Correspondance de Voltaire/1773/Lettre 8868

Correspondance : année 1773GarnierŒuvres complètes de Voltaire, tome 48 (p. 400-401).
8868. — À M. LE CHEVALIER HAMILTON,
ambassadeur a naples[1].
À Ferney, 17 juin.

Monsieur, le public vous a l’obligation de connaître le Vésuve et l’Etna beaucoup mieux qu’ils ne furent connus du temps des cyclopes, et ensuite de celui de Pline. Les montagnes que vous avez vues de mes fenêtres à Ferney sont d’un goût tout opposé. Votre Vésuve et votre Etna sont pleins de caprices : ils ressemblent aux petits hommes trop vifs, qui se mettent souvent en colère sans raison ; mais nos montagnes de glaciers, qui sont dix fois plus hautes et quarante fois plus étendues, ont toujours le même visage, et sont dans un calme éternel. Des lacs toujours glacés, de six milles de longueur, sont établis dans la moyenne région de l’air, entre des rochers blancs, au-dessus des nuages et du tonnerre, sans qu’il y ait eu de l’altération depuis des milliers de siècles.

Il n’y a pas bien loin de la fournaise où vous êtes aux glaciers de la Suisse ; et cependant quelle énorme différence entre les terrains, entre les hommes, entre les gouvernements, entre Calvin et San Gennaro[2] !

J’ai vu avec douleur que vous n’avez pu faire rajuster un thermomètre en Sicile. Que dirait Archimède, s’il revenait à Syracuse ? mais que diraient les Trajan et les Antonins, s’ils revenaient à Rome ?

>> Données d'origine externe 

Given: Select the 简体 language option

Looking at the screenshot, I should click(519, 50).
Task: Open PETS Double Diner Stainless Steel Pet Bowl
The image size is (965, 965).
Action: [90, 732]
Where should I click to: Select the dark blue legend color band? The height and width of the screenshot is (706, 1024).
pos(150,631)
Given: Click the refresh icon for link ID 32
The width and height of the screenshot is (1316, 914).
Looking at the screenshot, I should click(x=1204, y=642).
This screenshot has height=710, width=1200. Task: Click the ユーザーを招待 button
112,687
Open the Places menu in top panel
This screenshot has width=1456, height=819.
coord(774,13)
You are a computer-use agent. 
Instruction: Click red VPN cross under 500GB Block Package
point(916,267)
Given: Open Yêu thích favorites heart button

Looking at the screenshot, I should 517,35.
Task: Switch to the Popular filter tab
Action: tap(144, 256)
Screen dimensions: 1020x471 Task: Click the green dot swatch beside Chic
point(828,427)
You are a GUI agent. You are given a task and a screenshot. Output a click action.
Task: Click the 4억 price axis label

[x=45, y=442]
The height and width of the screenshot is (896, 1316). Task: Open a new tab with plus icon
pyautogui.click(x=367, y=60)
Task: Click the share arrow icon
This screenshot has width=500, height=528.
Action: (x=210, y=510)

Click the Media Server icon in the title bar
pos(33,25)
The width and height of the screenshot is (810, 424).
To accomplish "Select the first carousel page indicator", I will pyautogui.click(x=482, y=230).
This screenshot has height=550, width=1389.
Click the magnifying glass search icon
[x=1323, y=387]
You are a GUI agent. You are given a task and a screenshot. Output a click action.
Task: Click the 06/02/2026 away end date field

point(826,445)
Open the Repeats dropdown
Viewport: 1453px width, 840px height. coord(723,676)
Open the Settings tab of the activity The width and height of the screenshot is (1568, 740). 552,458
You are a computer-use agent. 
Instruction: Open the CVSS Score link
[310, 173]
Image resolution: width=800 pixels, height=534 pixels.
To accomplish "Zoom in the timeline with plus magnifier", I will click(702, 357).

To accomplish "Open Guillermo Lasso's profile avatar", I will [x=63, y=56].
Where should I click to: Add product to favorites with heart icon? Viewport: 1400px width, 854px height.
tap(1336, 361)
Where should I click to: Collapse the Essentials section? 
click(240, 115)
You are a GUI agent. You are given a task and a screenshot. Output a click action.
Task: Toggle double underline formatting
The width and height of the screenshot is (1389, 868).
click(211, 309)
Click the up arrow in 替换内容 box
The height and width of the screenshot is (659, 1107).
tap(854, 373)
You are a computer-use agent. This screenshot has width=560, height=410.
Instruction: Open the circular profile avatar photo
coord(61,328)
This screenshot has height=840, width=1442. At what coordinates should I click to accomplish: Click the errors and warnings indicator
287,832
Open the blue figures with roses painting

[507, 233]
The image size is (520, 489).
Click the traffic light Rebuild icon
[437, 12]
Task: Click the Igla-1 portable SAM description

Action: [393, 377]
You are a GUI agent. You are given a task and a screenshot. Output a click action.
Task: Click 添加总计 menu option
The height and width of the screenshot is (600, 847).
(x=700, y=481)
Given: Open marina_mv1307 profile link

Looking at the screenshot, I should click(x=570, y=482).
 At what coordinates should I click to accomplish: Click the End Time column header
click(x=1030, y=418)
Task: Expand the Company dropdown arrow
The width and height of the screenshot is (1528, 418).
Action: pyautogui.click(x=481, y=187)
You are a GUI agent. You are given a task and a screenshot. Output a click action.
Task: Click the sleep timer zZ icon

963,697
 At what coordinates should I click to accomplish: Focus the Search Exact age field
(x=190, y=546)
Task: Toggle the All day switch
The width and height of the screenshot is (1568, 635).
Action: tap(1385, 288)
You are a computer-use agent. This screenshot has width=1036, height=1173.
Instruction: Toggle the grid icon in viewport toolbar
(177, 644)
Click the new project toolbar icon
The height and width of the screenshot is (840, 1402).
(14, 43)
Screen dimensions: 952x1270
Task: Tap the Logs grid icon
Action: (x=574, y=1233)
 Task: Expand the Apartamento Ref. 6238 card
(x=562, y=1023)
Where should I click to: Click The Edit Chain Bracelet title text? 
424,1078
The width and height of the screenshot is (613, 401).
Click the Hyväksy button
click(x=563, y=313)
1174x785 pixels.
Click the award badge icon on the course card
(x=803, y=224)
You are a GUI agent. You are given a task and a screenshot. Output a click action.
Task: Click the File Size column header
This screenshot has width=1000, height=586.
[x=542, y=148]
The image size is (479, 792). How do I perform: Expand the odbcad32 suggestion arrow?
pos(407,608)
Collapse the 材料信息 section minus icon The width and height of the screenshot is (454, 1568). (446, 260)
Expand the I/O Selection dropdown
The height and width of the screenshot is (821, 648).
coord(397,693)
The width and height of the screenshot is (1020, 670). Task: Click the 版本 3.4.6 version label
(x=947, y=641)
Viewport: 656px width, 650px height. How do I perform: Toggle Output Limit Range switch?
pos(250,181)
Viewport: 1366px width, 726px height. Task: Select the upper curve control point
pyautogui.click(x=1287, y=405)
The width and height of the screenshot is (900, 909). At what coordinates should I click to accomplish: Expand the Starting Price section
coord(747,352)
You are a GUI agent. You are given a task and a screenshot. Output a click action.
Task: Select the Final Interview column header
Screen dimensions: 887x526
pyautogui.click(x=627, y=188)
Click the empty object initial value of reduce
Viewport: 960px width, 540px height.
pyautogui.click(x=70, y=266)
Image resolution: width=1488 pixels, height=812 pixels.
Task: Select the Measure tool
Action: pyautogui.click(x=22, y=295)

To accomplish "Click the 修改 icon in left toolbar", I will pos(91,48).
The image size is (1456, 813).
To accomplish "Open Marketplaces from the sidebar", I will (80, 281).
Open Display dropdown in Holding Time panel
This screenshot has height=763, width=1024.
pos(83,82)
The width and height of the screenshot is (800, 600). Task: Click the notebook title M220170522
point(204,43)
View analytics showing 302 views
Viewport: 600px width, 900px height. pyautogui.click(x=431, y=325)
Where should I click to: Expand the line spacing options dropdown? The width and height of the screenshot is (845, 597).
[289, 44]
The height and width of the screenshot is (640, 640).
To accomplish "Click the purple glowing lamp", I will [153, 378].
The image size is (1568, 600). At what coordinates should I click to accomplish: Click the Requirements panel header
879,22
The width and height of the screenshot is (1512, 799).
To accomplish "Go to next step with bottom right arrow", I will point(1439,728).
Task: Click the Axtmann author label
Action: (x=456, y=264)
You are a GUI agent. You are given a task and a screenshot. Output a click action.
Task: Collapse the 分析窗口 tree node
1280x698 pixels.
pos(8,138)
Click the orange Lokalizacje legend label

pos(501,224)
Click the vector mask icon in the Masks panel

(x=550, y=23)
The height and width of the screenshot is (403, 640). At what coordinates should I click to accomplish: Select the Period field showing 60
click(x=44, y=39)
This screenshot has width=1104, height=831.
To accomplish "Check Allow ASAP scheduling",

Je trouve tout simple que les éruptions des volcans produisent des monticules ; ceux que les fourmis élèvent dans nos jardins sont bien plus étonnants. Ces petites montagnes, formées en huit jours par des insectes, ont deux ou trois cents fois la hauteur de l’architecte. Mais pour nos vénérables montagnes, seules dignes de ce nom, d’où partent le Rhin, le Danube, le Rhône, le Pô, ces énormes masses paraissent avoir plus de consistance que Monte-Nuovo, et que la prétendue nouvelle île de Santorin. La grande chaîne des hautes montagnes qui couronnent la terre en tous sens m’a toujours paru aussi ancienne que le monde : ce sont les os de ce grand animal ; il mourrait de soif s’il n’y avait pas de fleuves, et il n’y aurait aucun fleuve sans ces montagnes, qui en sont les réservoirs perpétuels. On se moquera bien un jour de nous quand on saura que nous avons eu des charlatans qui ont voulu nous faire croire que les courants des mers avaient formé les Alpes, le mont Taurus, les Pyrénées, les Cordillères.

Tout Paris, en dernier lieu, était en alarme : il s’était persuadé qu’une comète viendrait dissoudre notre globe le 20 ou le 21 de mai[3]. Dans cette attente de la fin du monde, on manda que les dames de la cour et les dames de la halle allaient à confesse : ce qui est, comme vous savez, un secret infaillible pour détourner les comètes de leur chemin. Des gens, qui n’étaient pas astronomes[4], prédirent autrefois la fin du monde pour la génération où ils vivaient. Est-ce par pitié ou par colère que cette catastrophe a été différée ?


To be, or not to be ; that is the question [5], etc.

  1. William Hamilton, né en 1730, mort en 1803, avait fait imprimer à Londres des Observations sur le mont Vésuve, le mont Etna et d’autres volcans, 1772, in-8o ; voyez tome XXI, page 588.
  2. Saint Janvier.
  3. Voyez tome XXIX, page 47.
  4. Saint Paul et saint Luc ; voyez tome XIX, page 143.
  5. Voltaire a donné de ce morceau de Shakespeare une imitation en vers
    (voyez tome XXII, page 150) et une traduction littérale (voyez tome XXII. page 151).